Multi-Branch Networks for Video Super-Resolution With Dynamic Reconstruction Strategy

Recently, the rapid development of 2-dimensional (2D) convolutional neural networks (CNNs) has driven single image super-resolution (SISR) into a new era, owing to their powerful ability in modeling spatial relation within one single image. However, few studies focus on video super-resolution (VSR) due to the key challenge that apart from the spatial relation, the temporal dependence among consecutive low-resolution (LR) frames must be taken into consideration for better reconstruction. In this article, unlike most previous methods based on optical flow for motion compensation, 3-dimensional (3D) convolution is utilized to capture the temporal relation. Firstly, in contrast to the conventional 3D convolution which is notorious for the excessively high computational burden, we propose an efficient 3D convolutional block (E3DB) through convolution factorization principle (CFP), which significantly reduces the computing load while maximally maintaining the temporal information. Then, by taking advantage of E3DB, we propose a novel multi-resolution extraction block (MREB) which aggregates the information from multiple resolutions, leading to the stronger high-resolution representation learning and better feature extraction.
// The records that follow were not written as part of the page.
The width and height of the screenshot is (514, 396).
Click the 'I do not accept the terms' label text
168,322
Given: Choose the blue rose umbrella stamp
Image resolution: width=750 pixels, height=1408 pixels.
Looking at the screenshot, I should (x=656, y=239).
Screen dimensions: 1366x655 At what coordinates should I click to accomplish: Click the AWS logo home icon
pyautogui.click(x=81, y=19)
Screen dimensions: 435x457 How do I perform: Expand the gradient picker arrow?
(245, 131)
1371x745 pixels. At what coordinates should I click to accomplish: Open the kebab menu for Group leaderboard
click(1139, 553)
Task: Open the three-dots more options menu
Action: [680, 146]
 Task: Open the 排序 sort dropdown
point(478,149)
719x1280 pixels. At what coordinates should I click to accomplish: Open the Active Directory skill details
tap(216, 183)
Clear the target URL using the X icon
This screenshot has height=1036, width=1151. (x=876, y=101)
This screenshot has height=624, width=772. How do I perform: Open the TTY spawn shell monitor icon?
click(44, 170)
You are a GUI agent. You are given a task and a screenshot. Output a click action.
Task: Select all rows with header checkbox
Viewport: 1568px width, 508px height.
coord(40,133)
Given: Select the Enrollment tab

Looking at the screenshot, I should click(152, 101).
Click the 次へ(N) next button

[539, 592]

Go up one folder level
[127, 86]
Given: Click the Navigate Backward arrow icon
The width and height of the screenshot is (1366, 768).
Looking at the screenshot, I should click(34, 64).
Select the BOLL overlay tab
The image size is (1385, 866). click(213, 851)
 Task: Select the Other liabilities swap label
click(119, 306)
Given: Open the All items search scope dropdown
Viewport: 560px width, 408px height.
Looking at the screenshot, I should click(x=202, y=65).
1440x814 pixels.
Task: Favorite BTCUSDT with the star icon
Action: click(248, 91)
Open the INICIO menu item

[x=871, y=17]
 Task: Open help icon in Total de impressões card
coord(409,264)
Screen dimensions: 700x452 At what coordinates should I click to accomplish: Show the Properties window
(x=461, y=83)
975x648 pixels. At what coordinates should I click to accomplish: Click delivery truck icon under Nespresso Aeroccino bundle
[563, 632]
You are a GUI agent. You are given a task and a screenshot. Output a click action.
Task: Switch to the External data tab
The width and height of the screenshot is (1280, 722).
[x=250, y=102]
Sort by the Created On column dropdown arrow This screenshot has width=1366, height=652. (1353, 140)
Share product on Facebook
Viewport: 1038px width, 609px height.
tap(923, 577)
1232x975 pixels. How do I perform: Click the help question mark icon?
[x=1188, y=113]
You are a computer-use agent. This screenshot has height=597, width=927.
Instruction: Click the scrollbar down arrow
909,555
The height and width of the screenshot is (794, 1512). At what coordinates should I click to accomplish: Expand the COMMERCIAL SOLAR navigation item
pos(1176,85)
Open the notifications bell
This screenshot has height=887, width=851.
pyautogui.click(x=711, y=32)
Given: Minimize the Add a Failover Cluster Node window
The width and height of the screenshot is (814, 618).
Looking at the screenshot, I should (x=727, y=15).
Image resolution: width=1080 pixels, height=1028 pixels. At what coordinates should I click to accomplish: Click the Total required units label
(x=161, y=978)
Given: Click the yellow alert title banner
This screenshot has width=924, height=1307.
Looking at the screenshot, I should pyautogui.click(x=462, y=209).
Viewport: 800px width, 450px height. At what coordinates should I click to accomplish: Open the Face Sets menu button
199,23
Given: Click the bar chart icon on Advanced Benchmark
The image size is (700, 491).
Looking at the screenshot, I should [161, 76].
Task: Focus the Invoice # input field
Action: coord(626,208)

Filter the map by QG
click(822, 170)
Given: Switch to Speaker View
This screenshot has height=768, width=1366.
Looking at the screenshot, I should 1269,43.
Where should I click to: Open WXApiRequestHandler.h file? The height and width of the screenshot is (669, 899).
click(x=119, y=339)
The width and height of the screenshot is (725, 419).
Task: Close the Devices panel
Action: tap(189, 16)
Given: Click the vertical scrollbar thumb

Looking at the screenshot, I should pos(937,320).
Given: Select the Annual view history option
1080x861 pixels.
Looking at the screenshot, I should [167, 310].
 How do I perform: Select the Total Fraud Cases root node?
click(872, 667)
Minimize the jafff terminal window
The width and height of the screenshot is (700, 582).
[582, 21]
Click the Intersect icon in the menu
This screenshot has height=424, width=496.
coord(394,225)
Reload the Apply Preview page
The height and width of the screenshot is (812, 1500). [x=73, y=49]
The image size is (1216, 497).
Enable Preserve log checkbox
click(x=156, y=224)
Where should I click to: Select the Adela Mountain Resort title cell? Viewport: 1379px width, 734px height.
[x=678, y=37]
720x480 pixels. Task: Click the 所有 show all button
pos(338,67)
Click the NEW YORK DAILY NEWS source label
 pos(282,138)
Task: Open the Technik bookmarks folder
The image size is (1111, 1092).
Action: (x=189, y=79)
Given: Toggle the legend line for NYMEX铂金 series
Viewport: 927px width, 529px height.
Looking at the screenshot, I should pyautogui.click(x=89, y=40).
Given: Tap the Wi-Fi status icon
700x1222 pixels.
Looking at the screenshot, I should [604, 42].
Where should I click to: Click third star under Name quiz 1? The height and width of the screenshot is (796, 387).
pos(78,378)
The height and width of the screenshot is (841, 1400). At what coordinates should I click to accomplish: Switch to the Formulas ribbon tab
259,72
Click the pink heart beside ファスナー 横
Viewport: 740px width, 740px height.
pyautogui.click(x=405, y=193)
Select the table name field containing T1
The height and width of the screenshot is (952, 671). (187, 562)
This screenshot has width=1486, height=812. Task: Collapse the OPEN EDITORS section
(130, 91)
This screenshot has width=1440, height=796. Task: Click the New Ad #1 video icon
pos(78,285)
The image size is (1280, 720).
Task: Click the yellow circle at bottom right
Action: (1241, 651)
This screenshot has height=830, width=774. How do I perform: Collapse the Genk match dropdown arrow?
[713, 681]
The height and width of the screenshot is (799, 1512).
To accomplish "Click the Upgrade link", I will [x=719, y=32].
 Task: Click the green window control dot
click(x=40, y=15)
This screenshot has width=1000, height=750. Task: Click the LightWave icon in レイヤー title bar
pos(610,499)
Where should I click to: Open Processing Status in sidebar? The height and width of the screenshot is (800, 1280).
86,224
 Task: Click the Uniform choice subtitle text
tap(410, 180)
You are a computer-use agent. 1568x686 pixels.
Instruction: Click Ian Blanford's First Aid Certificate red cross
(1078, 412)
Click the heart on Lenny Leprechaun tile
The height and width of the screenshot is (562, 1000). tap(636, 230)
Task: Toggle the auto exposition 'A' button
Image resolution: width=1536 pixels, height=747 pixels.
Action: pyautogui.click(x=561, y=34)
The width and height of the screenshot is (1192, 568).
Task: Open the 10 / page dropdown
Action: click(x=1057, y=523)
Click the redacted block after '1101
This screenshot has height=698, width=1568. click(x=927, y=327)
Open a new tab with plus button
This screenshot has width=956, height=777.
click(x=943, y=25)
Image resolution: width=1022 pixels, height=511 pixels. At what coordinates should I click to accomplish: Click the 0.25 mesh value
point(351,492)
Besides, based on our 3-branch architecture, instead of the simple addition or concatenation, a dynamic reconstruction strategy (DRS) is proposed to adaptively fuse the optimal information of temporal dependence from each branch. It is therefore termed as dynamic multiple branch network (DMBN). Comprehensive experiments on public benchmark datasets demonstrate the superiority of our DMBN over the current state-of-the-art methods in terms of accuracy and efficiency.